### ACTIVITY
Below are some entries; set them all down exactly.

Top of EXTRACTED RECORDS

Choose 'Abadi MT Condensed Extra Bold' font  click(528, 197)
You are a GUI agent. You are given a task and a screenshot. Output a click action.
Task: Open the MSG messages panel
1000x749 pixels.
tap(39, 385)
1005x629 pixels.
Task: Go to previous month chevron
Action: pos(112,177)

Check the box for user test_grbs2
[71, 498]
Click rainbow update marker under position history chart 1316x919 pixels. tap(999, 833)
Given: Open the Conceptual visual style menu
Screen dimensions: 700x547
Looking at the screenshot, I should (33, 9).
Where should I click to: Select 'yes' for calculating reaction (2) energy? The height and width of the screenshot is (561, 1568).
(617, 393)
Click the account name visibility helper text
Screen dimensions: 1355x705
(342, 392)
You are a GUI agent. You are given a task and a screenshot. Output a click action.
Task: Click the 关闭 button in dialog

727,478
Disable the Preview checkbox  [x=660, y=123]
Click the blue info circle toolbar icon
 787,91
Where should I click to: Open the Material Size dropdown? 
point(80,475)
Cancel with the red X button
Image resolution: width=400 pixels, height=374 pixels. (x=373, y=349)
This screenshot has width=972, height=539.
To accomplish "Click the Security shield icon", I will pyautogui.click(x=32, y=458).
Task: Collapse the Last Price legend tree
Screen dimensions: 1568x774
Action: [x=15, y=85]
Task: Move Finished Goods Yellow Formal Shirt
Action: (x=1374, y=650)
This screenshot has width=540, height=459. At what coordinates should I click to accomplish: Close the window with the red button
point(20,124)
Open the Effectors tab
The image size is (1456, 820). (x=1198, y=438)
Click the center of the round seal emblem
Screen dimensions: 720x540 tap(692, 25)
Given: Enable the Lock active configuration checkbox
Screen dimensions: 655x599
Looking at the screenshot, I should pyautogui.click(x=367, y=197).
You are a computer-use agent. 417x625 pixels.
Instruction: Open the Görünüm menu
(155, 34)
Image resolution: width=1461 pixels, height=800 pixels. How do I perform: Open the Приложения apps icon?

Bottom of EXTRACTED RECORDS

### RESULT FOR THIS EXERCISE
Choose 'Abadi MT Condensed Extra Bold' font  click(528, 197)
You are a GUI agent. You are given a task and a screenshot. Output a click action.
Task: Open the MSG messages panel
1000x749 pixels.
tap(39, 385)
1005x629 pixels.
Task: Go to previous month chevron
Action: pos(112,177)

Check the box for user test_grbs2
[71, 498]
Click rainbow update marker under position history chart 1316x919 pixels. tap(999, 833)
Given: Open the Conceptual visual style menu
Screen dimensions: 700x547
Looking at the screenshot, I should (33, 9).
Where should I click to: Select 'yes' for calculating reaction (2) energy? The height and width of the screenshot is (561, 1568).
(617, 393)
Click the account name visibility helper text
Screen dimensions: 1355x705
(342, 392)
You are a GUI agent. You are given a task and a screenshot. Output a click action.
Task: Click the 关闭 button in dialog

727,478
Disable the Preview checkbox  [x=660, y=123]
Click the blue info circle toolbar icon
 787,91
Where should I click to: Open the Material Size dropdown? 
point(80,475)
Cancel with the red X button
Image resolution: width=400 pixels, height=374 pixels. (x=373, y=349)
This screenshot has width=972, height=539.
To accomplish "Click the Security shield icon", I will pyautogui.click(x=32, y=458).
Task: Collapse the Last Price legend tree
Screen dimensions: 1568x774
Action: [x=15, y=85]
Task: Move Finished Goods Yellow Formal Shirt
Action: (x=1374, y=650)
This screenshot has width=540, height=459. At what coordinates should I click to accomplish: Close the window with the red button
point(20,124)
Open the Effectors tab
The image size is (1456, 820). (x=1198, y=438)
Click the center of the round seal emblem
Screen dimensions: 720x540 tap(692, 25)
Given: Enable the Lock active configuration checkbox
Screen dimensions: 655x599
Looking at the screenshot, I should pyautogui.click(x=367, y=197).
You are a computer-use agent. 417x625 pixels.
Instruction: Open the Görünüm menu
(155, 34)
Image resolution: width=1461 pixels, height=800 pixels. How do I perform: Open the Приложения apps icon?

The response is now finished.